А Тимка уже летел, летел как на упругих парусах. Чтобы не бежать до колодца, он пригнулся, поднырнул под яблоневую ветку и остановился у бака с водой. У того самого железного бака, в котором еще недавно счастливые братья пускали свой крохотный парусничек.

— Где это ты?.. Здравствуй, пропадущая! — запинаясь от волнения, сказал Тимка. — Целую вечность не виделись!

Кира опять засмеялась, сердечно и приветливо.

— Я и сама, Тима… Но тетя… Ох, уж эти избалованные тети-генеральши! Собиралась отдыхать у нас на даче, а теперь: «Поеду в Крым, только в Крым!»

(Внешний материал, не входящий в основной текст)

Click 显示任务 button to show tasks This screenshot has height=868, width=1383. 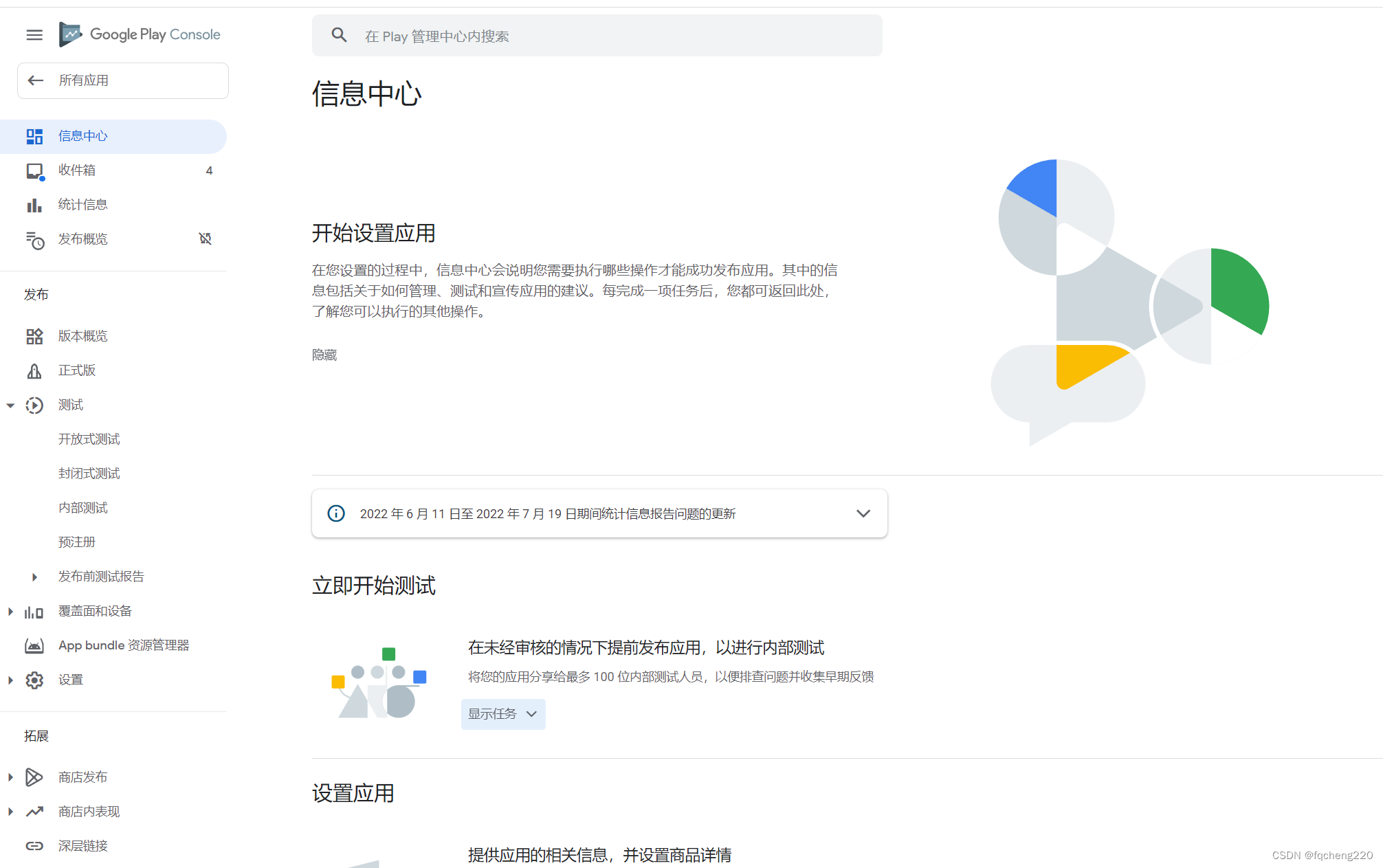coord(499,714)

Тимка как-то растерянно улыбнулся.

— Она же и дачи вашей еще не видела… И уж ей тут разонравилось? — поразился он. — А у вас… у вас как в санатории!

— И вот — представь! — Кира вздохнула. Некоторое время она в упор разглядывала Тимку. — Но тут ничего не попишешь! Тетя — человек железобетонный. Придется снова везти чемоданы в город.

— Я сейчас, — заторопился Тимка. — Ты, Кира, открой свою калитку… а я сейчас приволоку тебе чемоданы.